Well, it comes down to construction. The “automated testing finds whatever percent of issues” is based on the assumption that everything is coded well. It’s the maximum amount of things these scanners can find. The automated tools are finding things it can find, calculating, and comparing against what it knows.

So the page needs a base level of code quality in order to be able to find issues.

Because of the way different page builders put the code together, the issues are essentially hidden within a ton of nested divs and obscured in various ways, so the tools have trouble differentiating what to test against.

An automated tool that comes back as “no issues found” just means the tool found no issues. Results from these tools should always be verified.

“No issues found” doesn’t mean their site is more accessible than yours. It doesn’t mean they don’t have to fix their issues.

It does mean they’re going to have a harder time finding and fixing issues. If the easy-to-find stuff is hard to find, the whole site is going to be harder to fix.

What about the lawsuits?

I’m not a lawyer, but at first glance, it does seem like these sites wouldn’t get caught up in those automated mass notices that get sent to try to get people to settle.

It would essentially be the same thing as if someone used a site that was just images with terrible alt text. It wouldn’t get picked up on the automated scanners, but anyone coming to the site is going to have a real problem using the site.
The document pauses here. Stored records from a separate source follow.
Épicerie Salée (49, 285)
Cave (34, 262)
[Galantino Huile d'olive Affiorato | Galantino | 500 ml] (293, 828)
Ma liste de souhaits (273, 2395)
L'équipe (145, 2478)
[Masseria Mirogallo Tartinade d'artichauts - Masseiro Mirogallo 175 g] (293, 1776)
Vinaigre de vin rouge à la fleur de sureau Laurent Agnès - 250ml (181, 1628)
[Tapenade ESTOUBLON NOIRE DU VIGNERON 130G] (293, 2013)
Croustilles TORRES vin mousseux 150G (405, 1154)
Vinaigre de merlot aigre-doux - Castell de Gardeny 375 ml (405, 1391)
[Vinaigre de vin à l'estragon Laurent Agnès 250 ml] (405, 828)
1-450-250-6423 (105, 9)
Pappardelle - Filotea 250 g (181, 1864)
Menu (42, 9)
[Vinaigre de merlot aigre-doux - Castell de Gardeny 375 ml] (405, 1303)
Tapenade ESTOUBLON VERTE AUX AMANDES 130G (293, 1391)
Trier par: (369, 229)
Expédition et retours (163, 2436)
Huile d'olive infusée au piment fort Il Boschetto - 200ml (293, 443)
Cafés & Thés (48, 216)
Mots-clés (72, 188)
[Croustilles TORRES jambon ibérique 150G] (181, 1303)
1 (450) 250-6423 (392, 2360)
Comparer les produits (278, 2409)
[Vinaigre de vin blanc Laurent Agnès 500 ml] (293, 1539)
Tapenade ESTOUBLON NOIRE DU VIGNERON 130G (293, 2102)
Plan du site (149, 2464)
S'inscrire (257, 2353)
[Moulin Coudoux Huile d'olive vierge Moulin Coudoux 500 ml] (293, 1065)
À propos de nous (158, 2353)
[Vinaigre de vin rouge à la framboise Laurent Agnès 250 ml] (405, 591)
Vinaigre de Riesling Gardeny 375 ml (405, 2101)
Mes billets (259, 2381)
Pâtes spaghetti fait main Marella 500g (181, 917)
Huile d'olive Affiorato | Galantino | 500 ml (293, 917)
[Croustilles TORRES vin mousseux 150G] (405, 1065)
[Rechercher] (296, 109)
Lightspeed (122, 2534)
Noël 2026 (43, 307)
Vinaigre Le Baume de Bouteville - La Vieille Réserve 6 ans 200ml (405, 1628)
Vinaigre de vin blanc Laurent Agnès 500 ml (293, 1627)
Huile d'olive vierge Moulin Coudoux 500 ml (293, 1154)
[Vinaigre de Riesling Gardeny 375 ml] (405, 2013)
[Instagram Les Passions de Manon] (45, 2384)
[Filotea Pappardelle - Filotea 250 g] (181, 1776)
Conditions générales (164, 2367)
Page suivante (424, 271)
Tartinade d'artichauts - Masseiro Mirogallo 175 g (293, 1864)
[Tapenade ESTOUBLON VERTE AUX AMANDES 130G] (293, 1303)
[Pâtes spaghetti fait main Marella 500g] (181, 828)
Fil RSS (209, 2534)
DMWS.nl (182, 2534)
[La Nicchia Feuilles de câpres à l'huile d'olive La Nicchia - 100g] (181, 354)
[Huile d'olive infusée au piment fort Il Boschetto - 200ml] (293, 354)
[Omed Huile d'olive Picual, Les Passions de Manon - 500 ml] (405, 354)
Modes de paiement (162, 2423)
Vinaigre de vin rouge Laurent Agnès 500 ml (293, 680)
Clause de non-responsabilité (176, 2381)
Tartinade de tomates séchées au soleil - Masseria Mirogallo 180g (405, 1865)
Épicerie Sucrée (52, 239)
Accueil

The good news is that it seems like things are moving in the direction of what the laws and regulations are intended to be. To provide the same access to things for everyone, regardless of how they get there.

People who visit sites and have legitimate issues should be able to contact the site owner who has a certain amount of time to respond.

The goal would be to prevent people from having to reach out to you in the first place. Because as sites become more accessible, people are going to leave an inaccessible site for one that lets them do what they need to do.

And if it’s a site that has no alternative, it is imperative that the site works for everyone.

Now what?

It’s tempting to look at some other site and be annoyed that their site doesn’t have any issues in the WAVE scanner. But it’s actually a sign that they’re going to have a much harder time fixing their site — if they can even fix it without having to redo the whole thing.

So go ahead and scan those other sites, see what you can find, and learn what issues get flagged and which ones end up sliding through, possibly even why that happens. Use it to teach you how to dig deeper, bring back what you find, and improve your own site. And if you’re feeling generous with your time, let those people with inaccessible sites know to hopefully improve these sites for people who come to it after you.